▶ _TEXT BLOCK_
Dominique Thorne (born November 5, 1997) is an American actress. She began her career with appearances in the films If Beale Street Could Talk (2018) and Judas and the Black Messiah (2021). In 2022, she began playing Riri Williams / Ironheart with the Marvel Cinematic Universe feature film Black Panther: Wakanda Forever, a role she reprised in the 2025 Disney+ miniseries Ironheart. In 2024, she starred in the Anna Boden and Ryan Fleck film Freaky Tales.

== Early life ==
Thorne was born November 5, 1997, to Trinidadian and Guyanese immigrants Nerissa and Gavin Thorne in Brooklyn, New York. She has two younger brothers. Her family later moved to Newark, Delaware.

Thorne attended the Professional Performing Arts School in Manhattan (PPAS) where she studied dramatic theatre formally. During her senior year of high school, she won the 2015 Young Arts Award in Spoken Theater as well as the U.S. Presidential Scholar in the Arts, which is given annually by the White House. After applying to a number of universities for both academics and art programs, Thorne chose to attend Cornell University, where she was initiated into Mu Gamma chapter of Delta Sigma Theta sorority in Spring 2018. The following year, she received her bachelors degree in Human Development with a minor in Inequality Studies. Prior to graduating in May 2019, she became a member of the Sphinx Head secret senior honors society. As of 2020, she and her family live in Atlanta.

==Career==
In 2018, Thorne made her feature film debut as Shelia Hunt, the ill-tempered younger sister of main character Fonny Hunt, in the film If Beale Street Could Talk, which was based on James Baldwin's novel of the same name. In 2021, she played Judy Harmon, a member of the Black Panthers, in the film Judas and the Black Messiah.

In 2016, she auditioned with Marvel Studios for the role of Shuri in the 2018 Marvel Cinematic Universe film Black Panther. Her audition involved screen tests with Chadwick Boseman. The role eventually went to Letitia Wright.

In 2020, she was cast as Riri Williams / Ironheart in the Disney+ television series Ironheart. Because of her earlier tests with Marvel Studios, she was cast in this role without any additional auditions. She made her debut as Riri in the 2022 feature film Black Panther: Wakanda Forever. Producer Nate Moore said that when Marvel Studios was casting Riri Williams, Dominique was their "first and only call."

▶ _INSTRUCTION 1_
Write out the records word for word, starting at their first line and ending at the line that contains "Looking at the screenshot, I should [x=105, y=491].". Omit the pictures.

▶ _ITEMS_
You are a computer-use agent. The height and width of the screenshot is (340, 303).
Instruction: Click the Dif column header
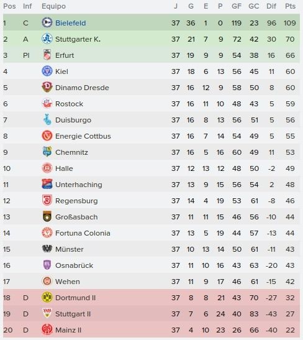tap(271, 6)
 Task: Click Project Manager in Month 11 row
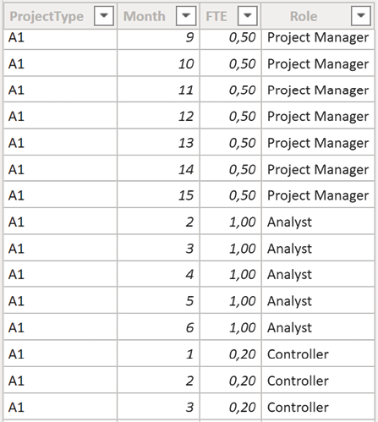pos(318,90)
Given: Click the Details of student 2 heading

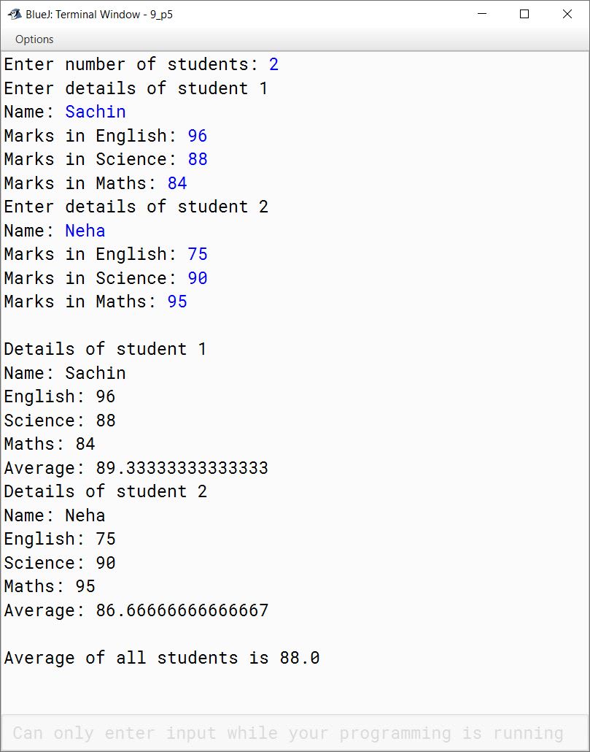Looking at the screenshot, I should [x=105, y=491].
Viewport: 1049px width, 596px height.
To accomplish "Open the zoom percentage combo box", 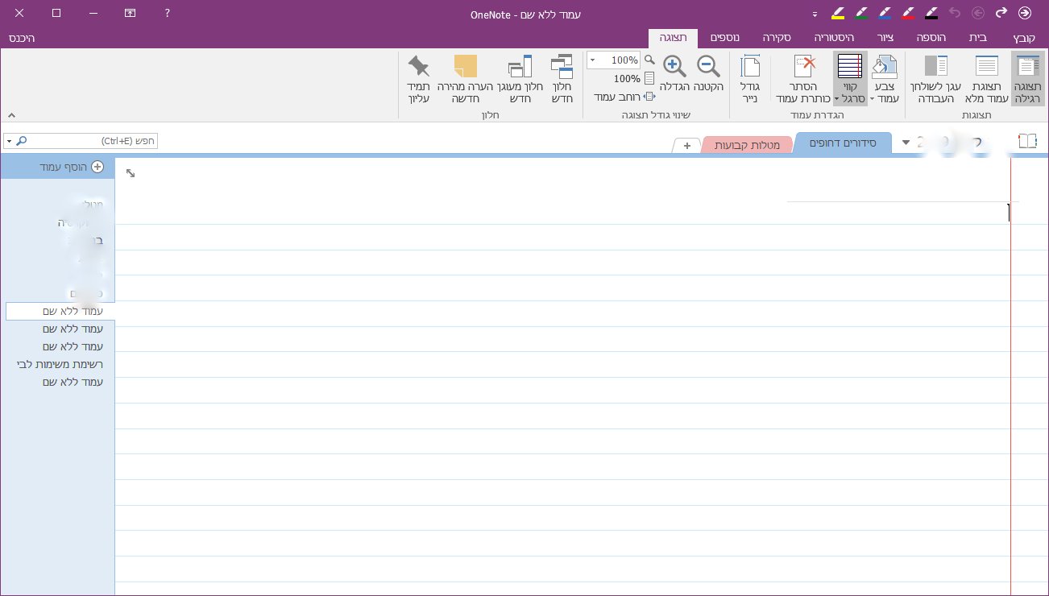I will pos(612,59).
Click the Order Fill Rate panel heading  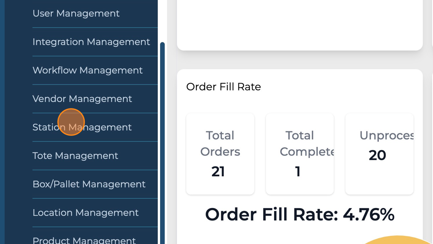click(223, 87)
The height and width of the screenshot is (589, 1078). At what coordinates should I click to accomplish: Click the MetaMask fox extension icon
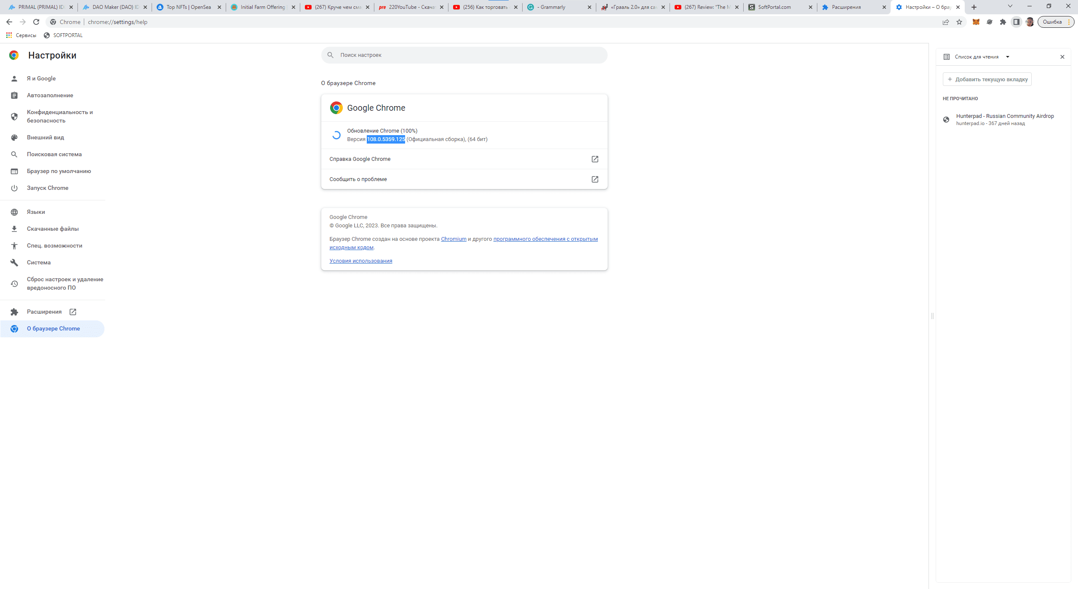pyautogui.click(x=976, y=22)
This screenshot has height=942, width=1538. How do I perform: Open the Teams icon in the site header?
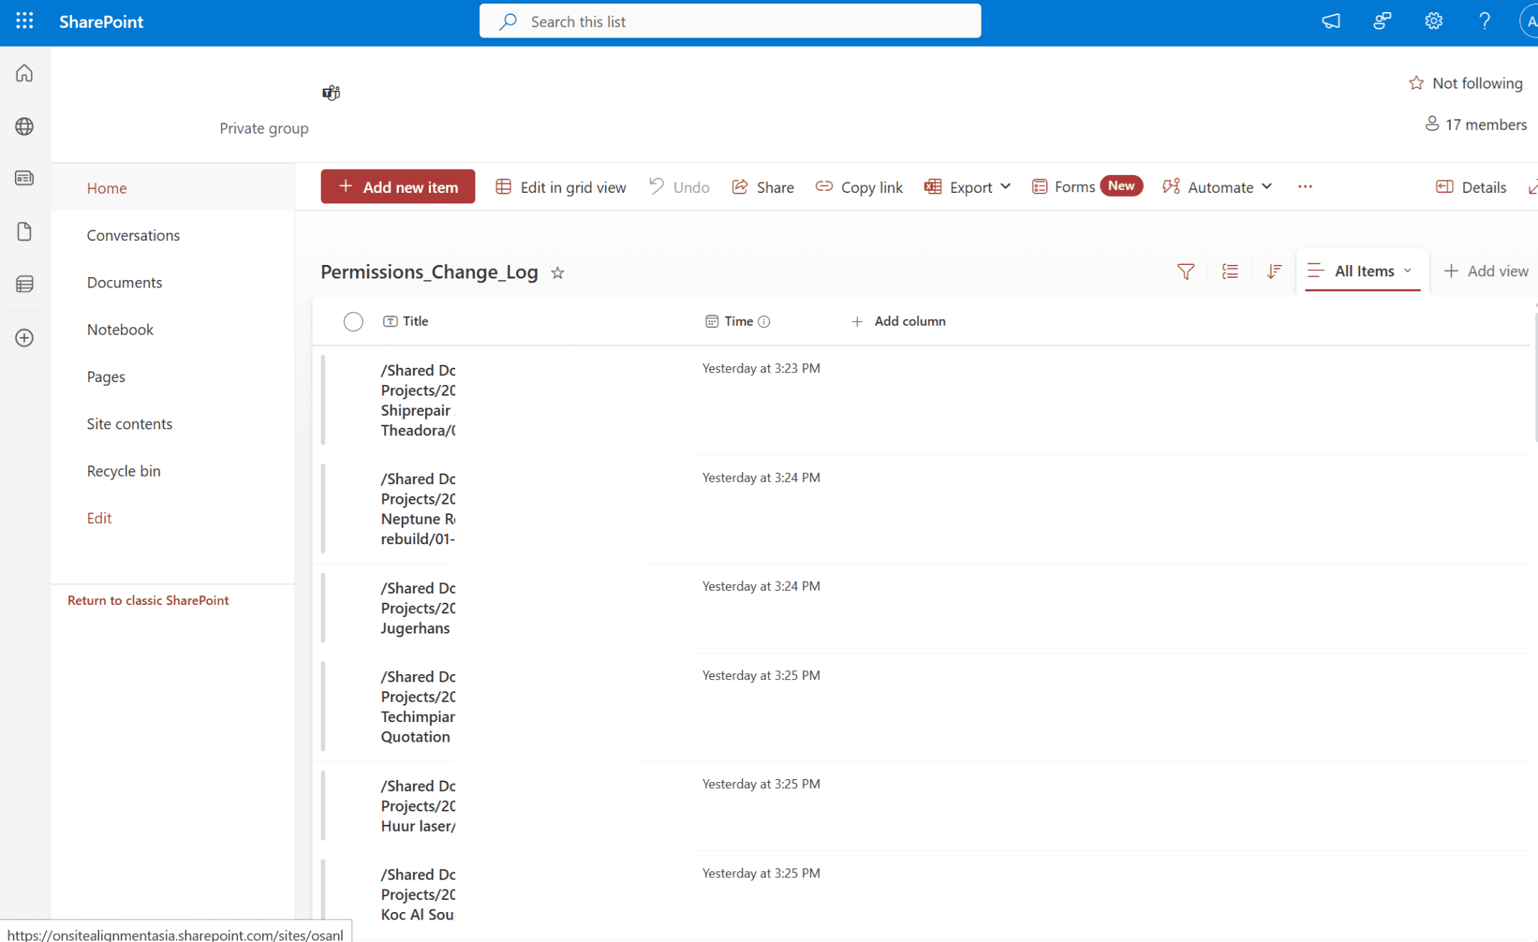tap(331, 93)
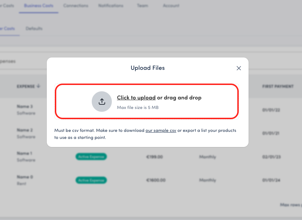Switch to the Business Costs tab
Viewport: 302px width, 220px height.
(39, 6)
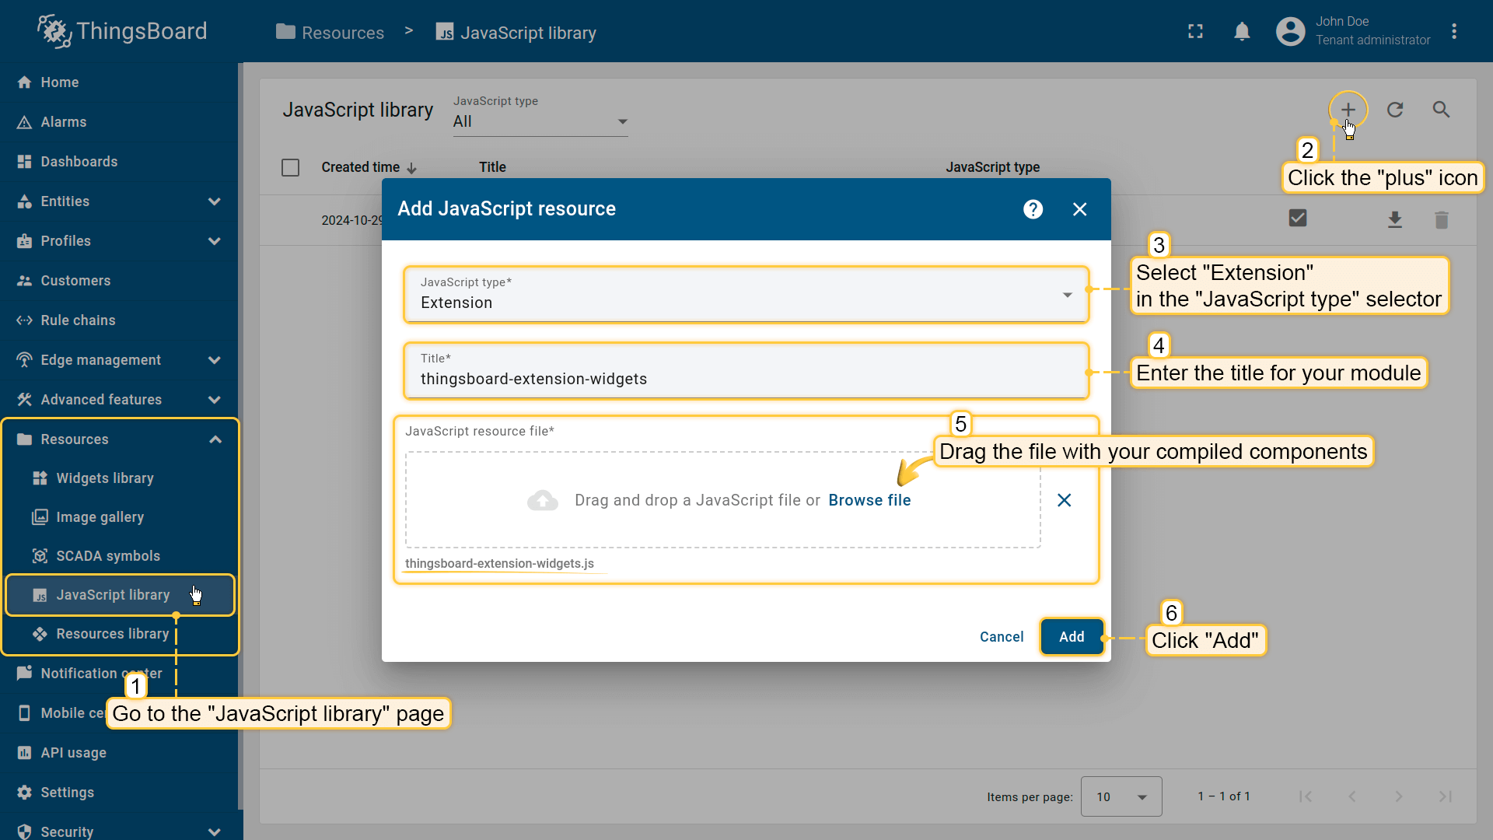Toggle fullscreen mode icon
The width and height of the screenshot is (1493, 840).
(1195, 32)
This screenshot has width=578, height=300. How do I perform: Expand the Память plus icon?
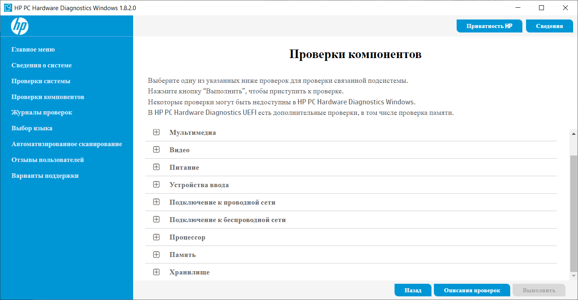(156, 255)
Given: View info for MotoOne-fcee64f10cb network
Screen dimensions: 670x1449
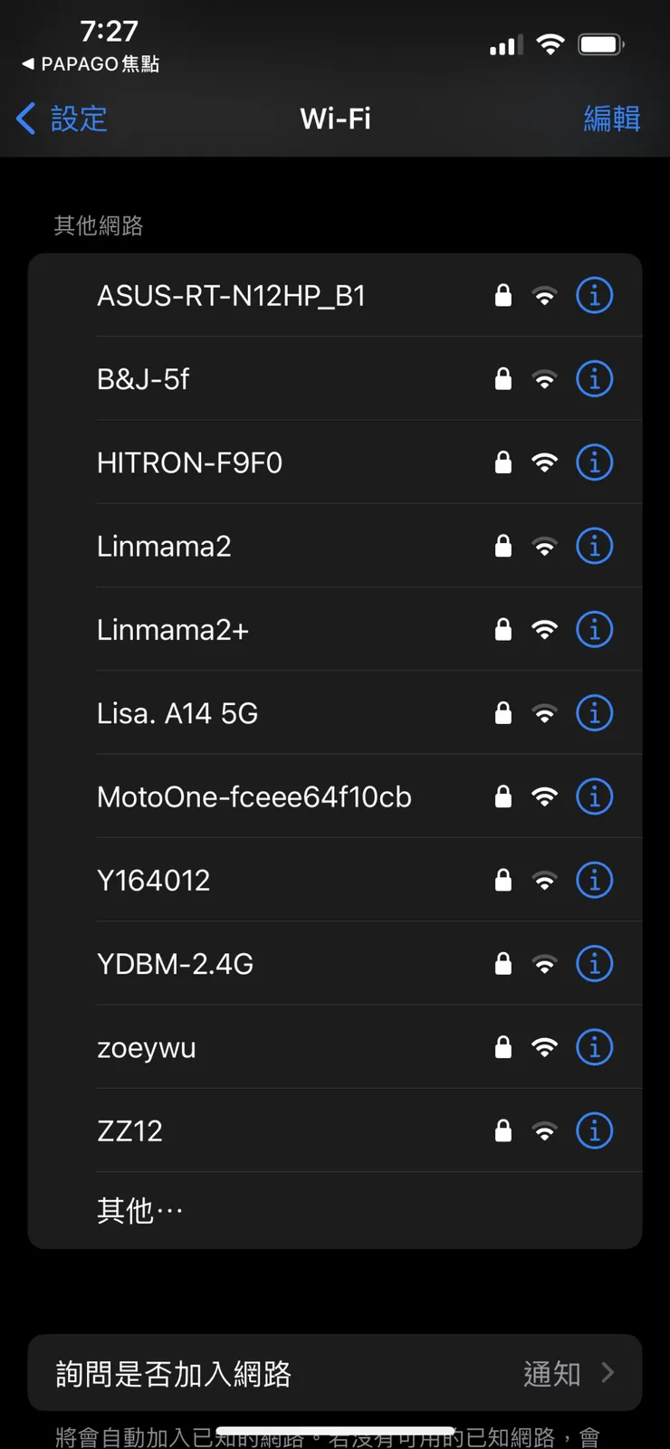Looking at the screenshot, I should [x=594, y=796].
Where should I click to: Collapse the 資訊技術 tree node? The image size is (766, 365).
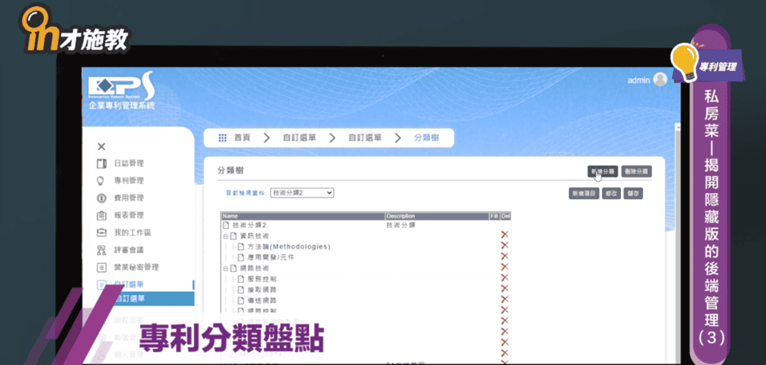pyautogui.click(x=224, y=235)
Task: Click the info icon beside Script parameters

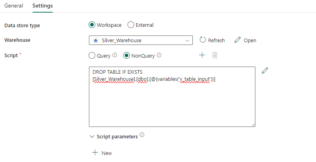Action: pos(142,136)
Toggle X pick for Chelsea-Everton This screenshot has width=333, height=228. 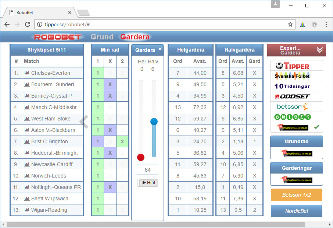pos(110,73)
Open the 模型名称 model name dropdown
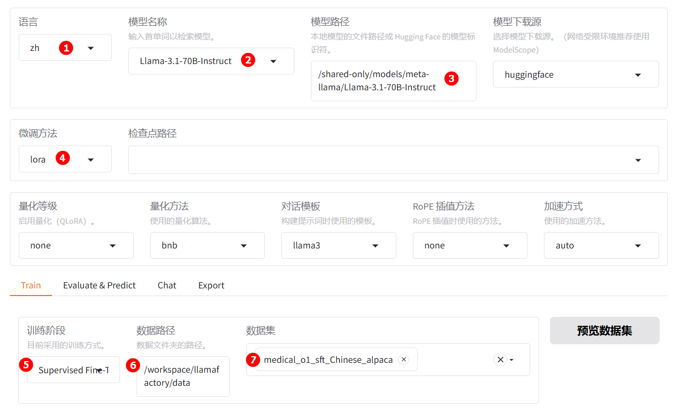The image size is (681, 411). [273, 61]
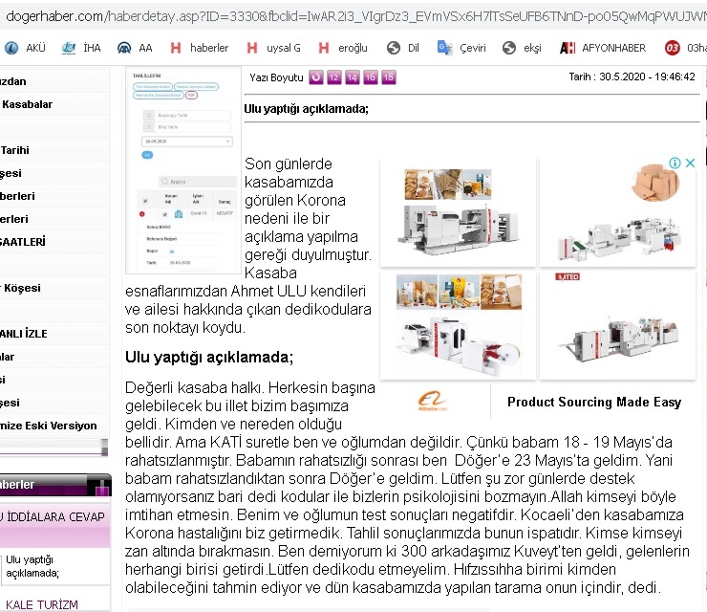Open the ad info triangle icon
707x612 pixels.
click(674, 164)
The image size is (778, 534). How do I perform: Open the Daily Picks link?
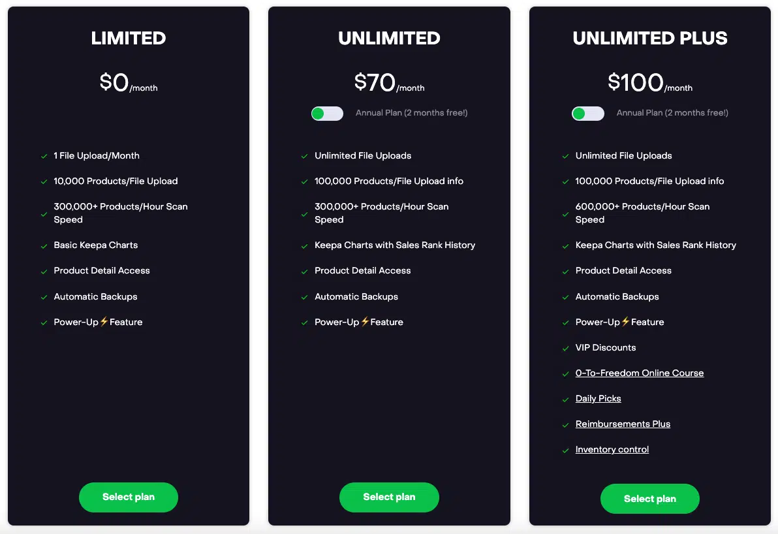598,399
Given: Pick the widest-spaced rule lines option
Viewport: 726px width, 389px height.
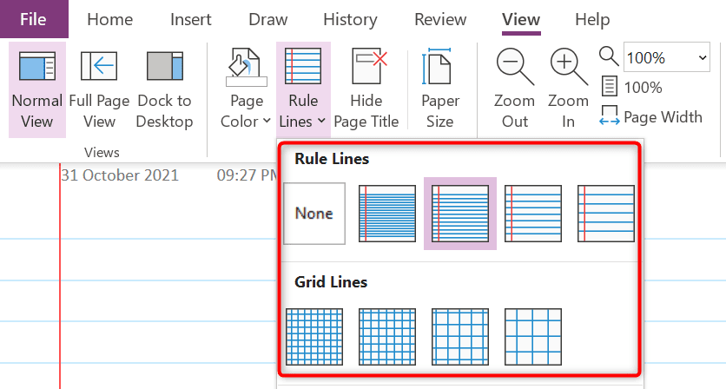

▶ _INSTRUCTION 2_
Extract, word for word, the passage of the text about Dominique Thorne starting at "Thorne attended the" and ending at "live in Atlanta.".

▶ _TASK ANSWER 1_
You are a computer-use agent. The height and width of the screenshot is (340, 303).
Instruction: Click the Dif column header
tap(271, 6)
 Task: Click Project Manager in Month 11 row
pos(318,90)
Given: Click the Details of student 2 heading

Looking at the screenshot, I should [x=105, y=491].

▶ _TASK ANSWER 2_
Thorne attended the Professional Performing Arts School in Manhattan (PPAS) where she studied dramatic theatre formally. During her senior year of high school, she won the 2015 Young Arts Award in Spoken Theater as well as the U.S. Presidential Scholar in the Arts, which is given annually by the White House. After applying to a number of universities for both academics and art programs, Thorne chose to attend Cornell University, where she was initiated into Mu Gamma chapter of Delta Sigma Theta sorority in Spring 2018. The following year, she received her bachelors degree in Human Development with a minor in Inequality Studies. Prior to graduating in May 2019, she became a member of the Sphinx Head secret senior honors society. As of 2020, she and her family live in Atlanta.